Document text START

Source: Council on Foreign Relations


On March 26th, the Federal Reserve shifted United States reserve requirements for banks to 0% in response to the COVID-19 crisis and its impact on both the United States and the global economy.


The reserve requirement is a rule set by the Federal Reserve requiring all member banks to maintain a certain amount of funds on hand. Before the rule change, banks with more than $16.9 million on deposit were required to keep at least 3% of all deposits on reserve, and banks with more than $127.5 million on deposit were required to keep at least 10% of all deposits on reserve. Banks smaller than $16.9 million were exempted from the rule. As of March 26th, the requirement for all banks is now 0%.


“The Fed is dusting off the financial crisis playbook,” Bankrate.com’s chief financial analyst Greg McBride said in an interview with Forbes. “Returning to bond buying, coordinating with other global central banks to provide access to U.S. dollar liquidity, cutting interest rates to zero and opening the Fed’s discount window to ensure the flow of credit through banks to consumers and businesses.”


The reserve requirement has existed in the United States in a variety of forms since the 1820's, though the modern system originated with the Federal Reserve Act of 1913, which established the Federal Reserve in an effort to create a lender of last resort for banks that fell short of cash deposits needed for customer withdrawals.

Document text END
Excerpted data START

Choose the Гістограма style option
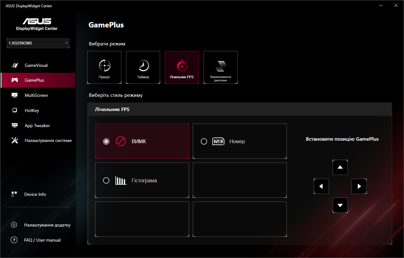Screen dimensions: 404x258 [106, 180]
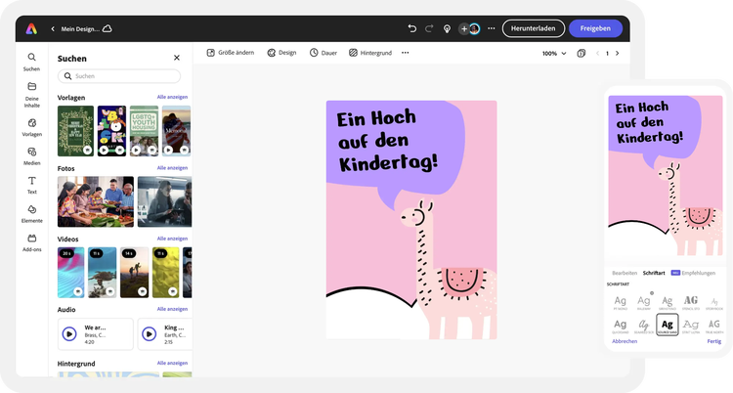Open Größe ändern toolbar option

pos(231,53)
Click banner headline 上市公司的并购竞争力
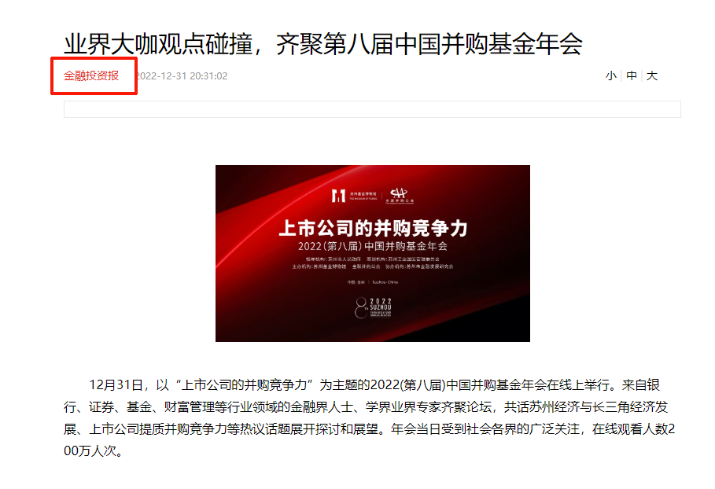This screenshot has width=715, height=489. pyautogui.click(x=373, y=228)
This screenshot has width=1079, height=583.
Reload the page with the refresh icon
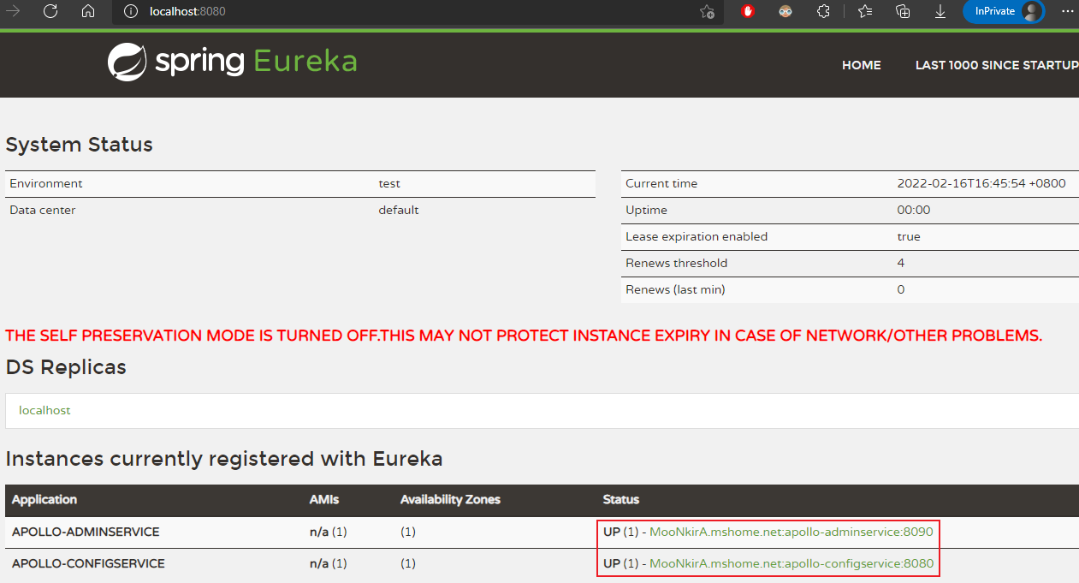coord(50,11)
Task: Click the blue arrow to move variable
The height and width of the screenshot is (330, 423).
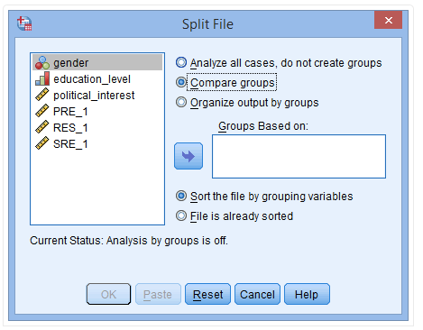Action: [x=189, y=156]

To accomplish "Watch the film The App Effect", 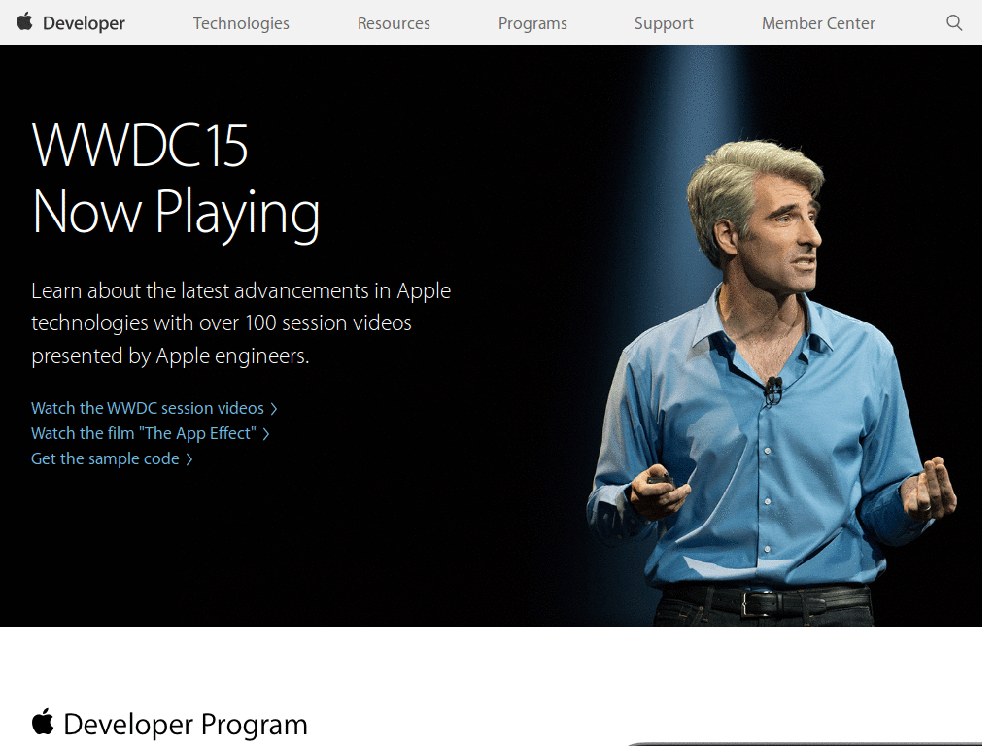I will pyautogui.click(x=142, y=433).
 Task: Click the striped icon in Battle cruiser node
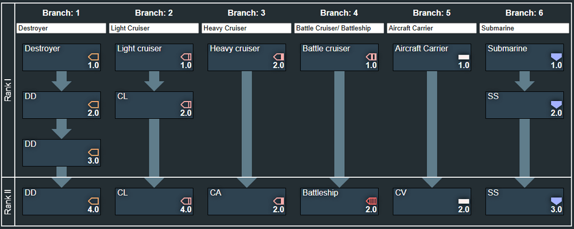[x=372, y=57]
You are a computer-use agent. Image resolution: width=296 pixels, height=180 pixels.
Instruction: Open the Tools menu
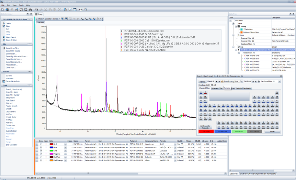click(21, 5)
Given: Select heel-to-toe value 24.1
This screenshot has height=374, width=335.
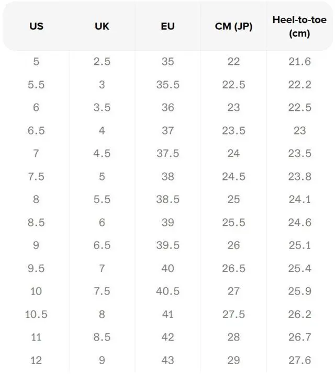Looking at the screenshot, I should tap(299, 199).
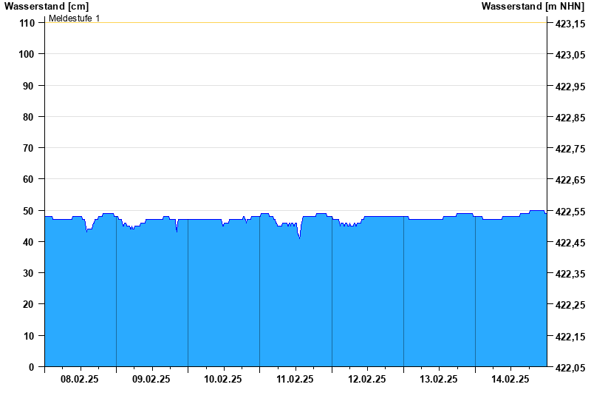Select the 12.02.25 date label
This screenshot has height=407, width=591.
click(367, 380)
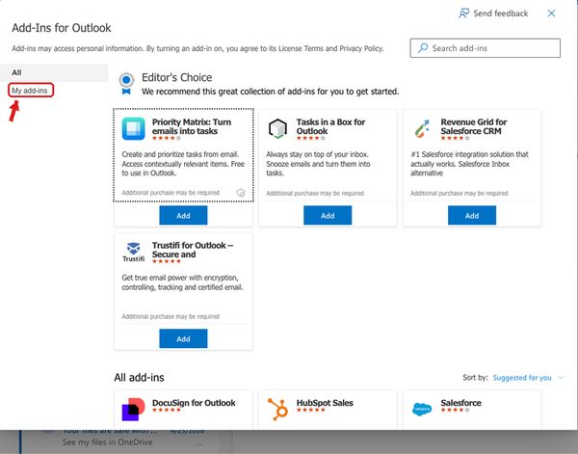Viewport: 578px width, 454px height.
Task: Click the Salesforce cloud icon
Action: tap(422, 409)
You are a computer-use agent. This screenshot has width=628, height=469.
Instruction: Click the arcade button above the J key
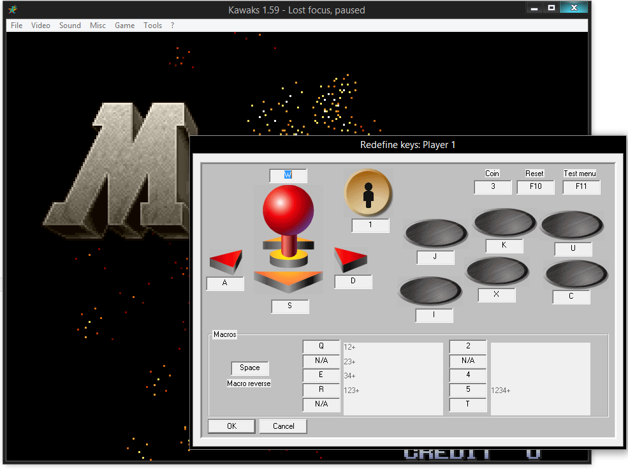435,234
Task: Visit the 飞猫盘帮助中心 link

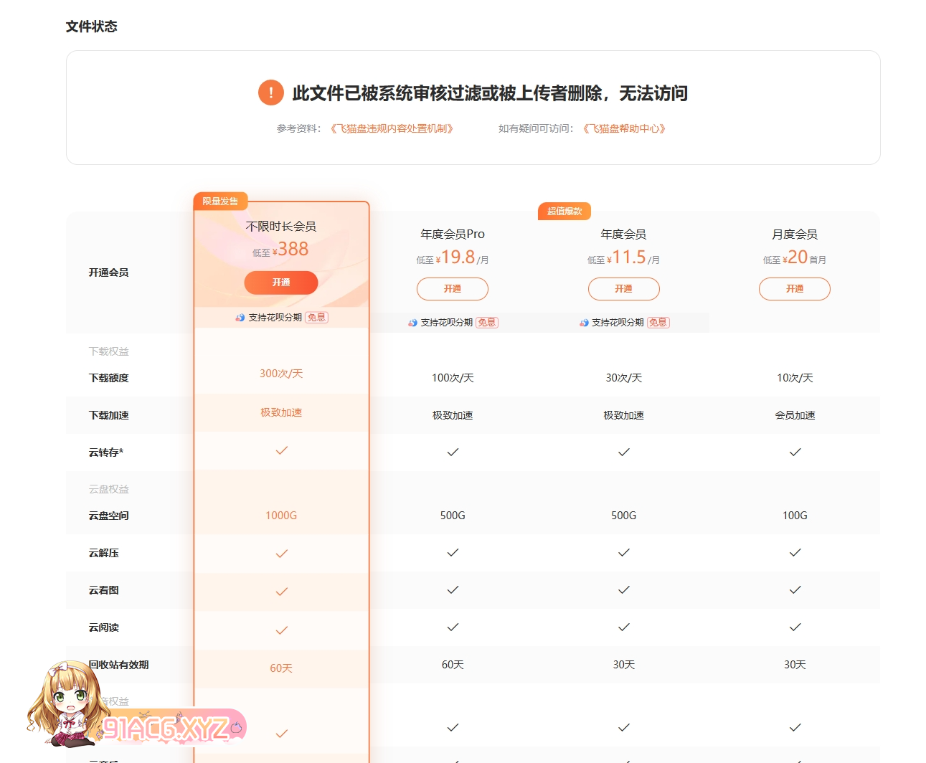Action: [x=624, y=128]
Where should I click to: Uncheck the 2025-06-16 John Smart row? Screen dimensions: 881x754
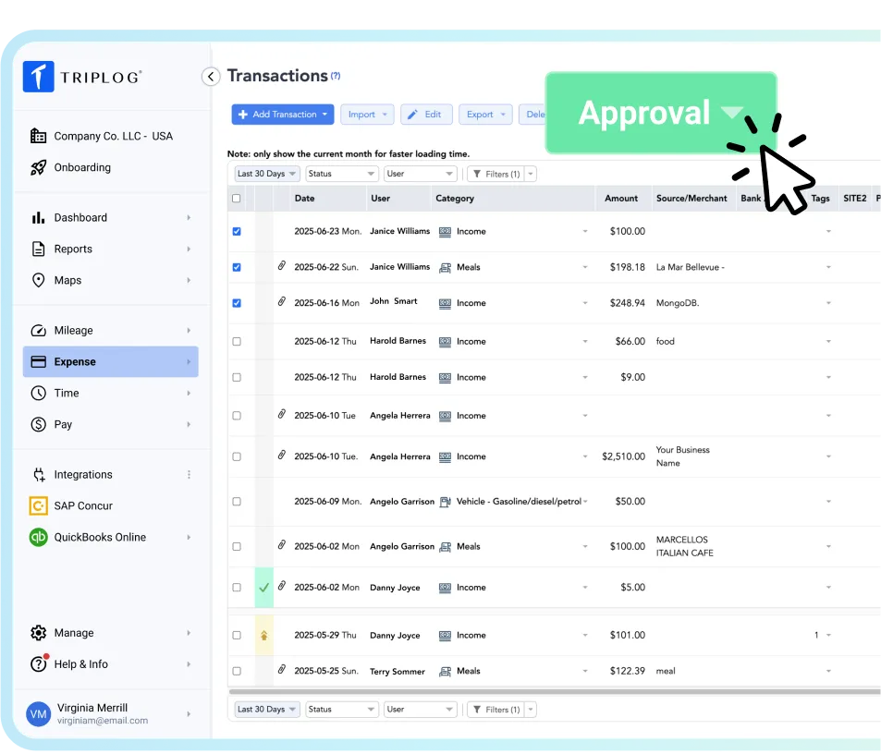click(237, 302)
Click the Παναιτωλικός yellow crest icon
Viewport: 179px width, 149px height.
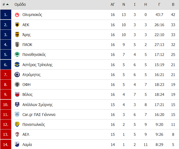tap(17, 124)
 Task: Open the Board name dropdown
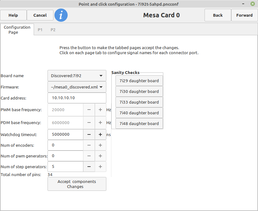point(77,76)
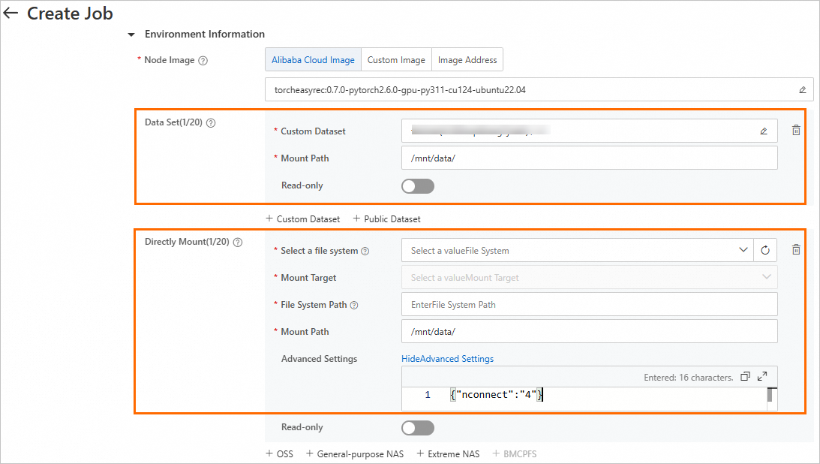The height and width of the screenshot is (464, 820).
Task: Copy the advanced settings code
Action: pyautogui.click(x=745, y=377)
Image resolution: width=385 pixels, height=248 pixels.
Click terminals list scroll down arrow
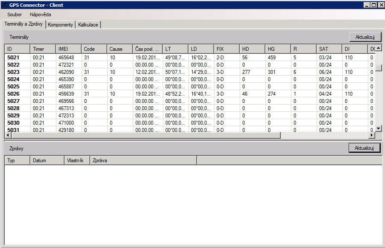point(378,128)
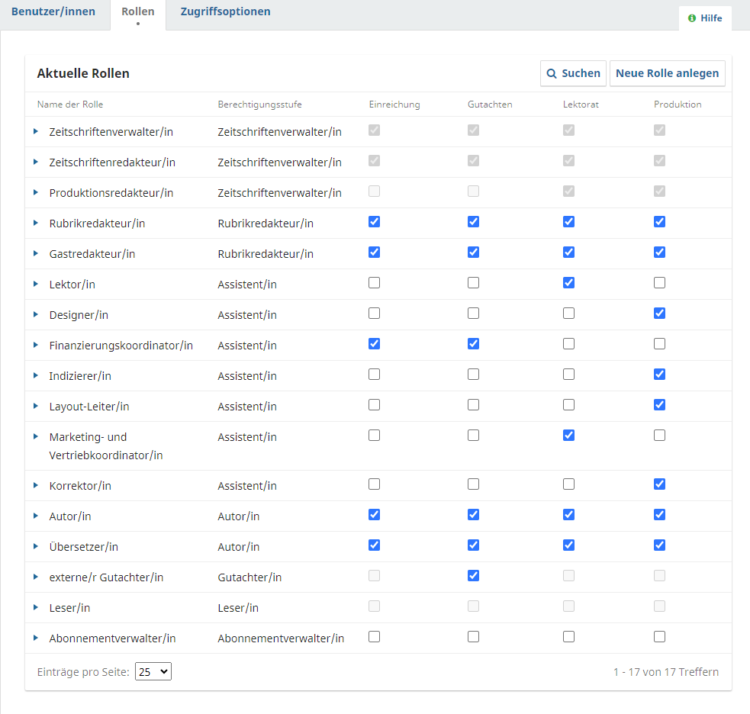Expand the Gastredakteur/in role arrow

36,253
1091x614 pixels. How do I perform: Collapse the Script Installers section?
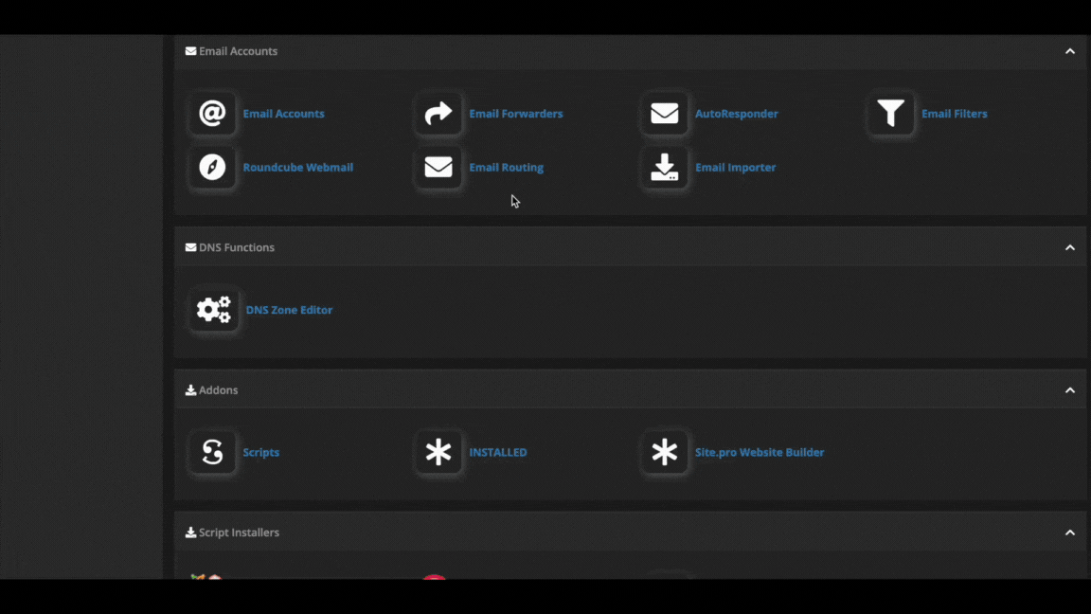click(x=1069, y=533)
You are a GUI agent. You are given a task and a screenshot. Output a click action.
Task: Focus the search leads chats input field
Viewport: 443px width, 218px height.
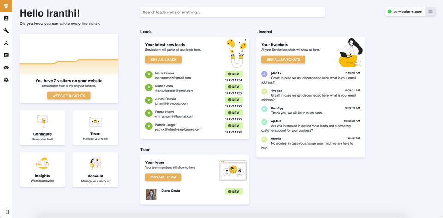(x=232, y=12)
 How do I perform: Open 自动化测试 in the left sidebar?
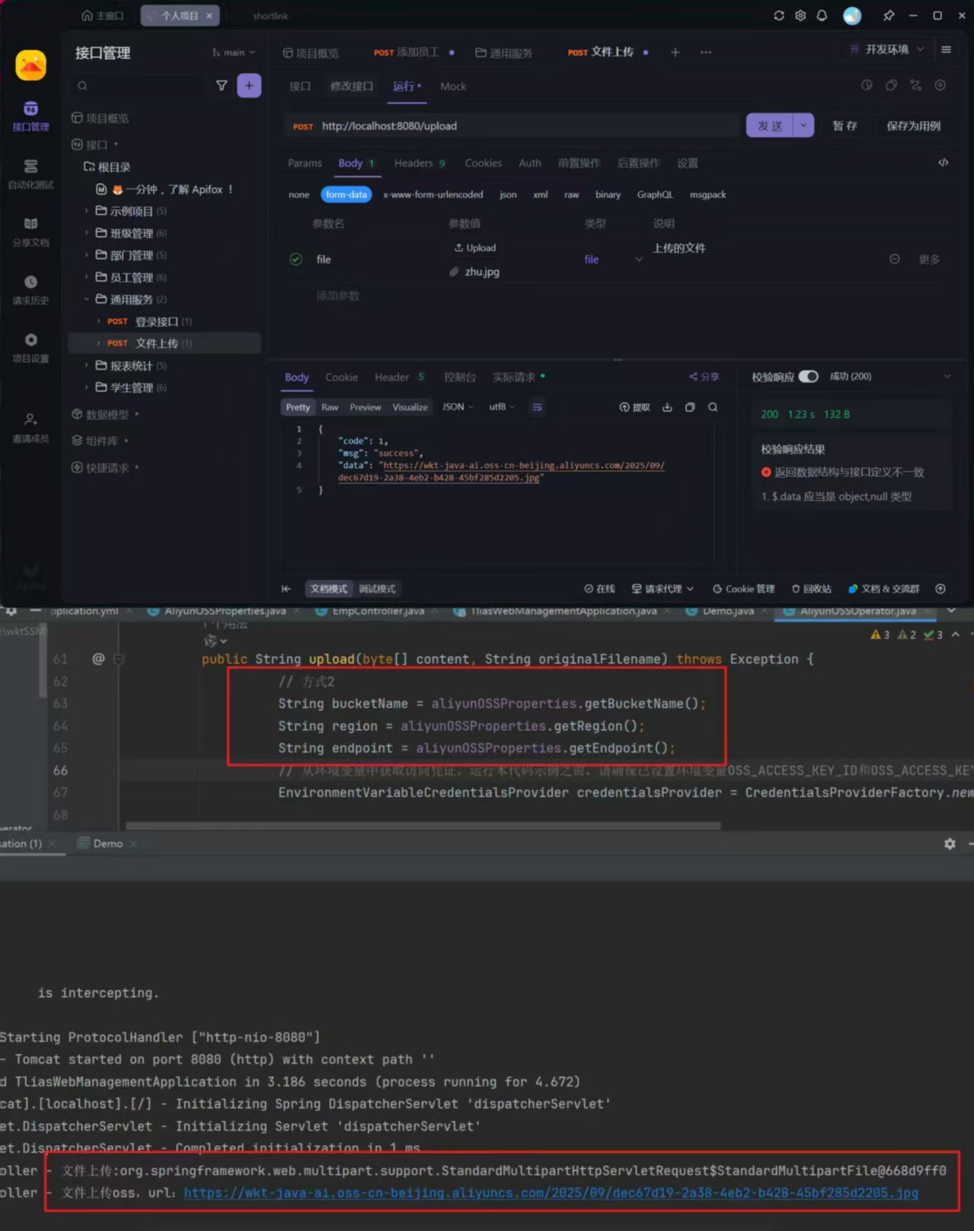(x=30, y=174)
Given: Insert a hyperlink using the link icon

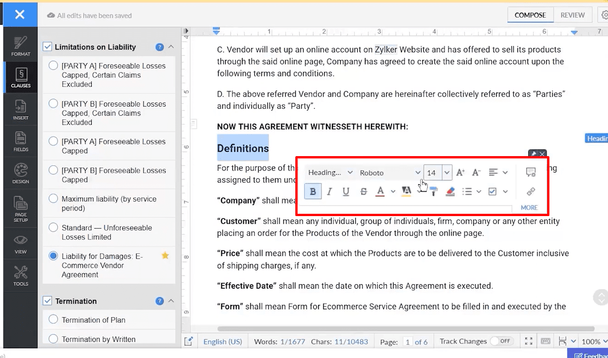Looking at the screenshot, I should point(531,191).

Excerpted data END

_Required tasks_
(A) Answer these questions using the text about reserve requirements above.
(i) On what date did the Federal Reserve set reserve requirements for banks to 0%?
(ii) Before the rule change, what share of deposits did banks with more than $127.5 million on deposit have to keep on reserve?
(iii) What law gave rise to the modern reserve requirement system?
(B) From the text about reserve requirements, return the passage between "On March 26th, the" and "banks is now 0%.", inclusive.

_Solution set_
(A)
(i) March 26th
(ii) At least 10%
(iii) The Federal Reserve Act of 1913

(B)
On March 26th, the Federal Reserve shifted United States reserve requirements for banks to 0% in response to the COVID-19 crisis and its impact on both the United States and the global economy.


The reserve requirement is a rule set by the Federal Reserve requiring all member banks to maintain a certain amount of funds on hand. Before the rule change, banks with more than $16.9 million on deposit were required to keep at least 3% of all deposits on reserve, and banks with more than $127.5 million on deposit were required to keep at least 10% of all deposits on reserve. Banks smaller than $16.9 million were exempted from the rule. As of March 26th, the requirement for all banks is now 0%.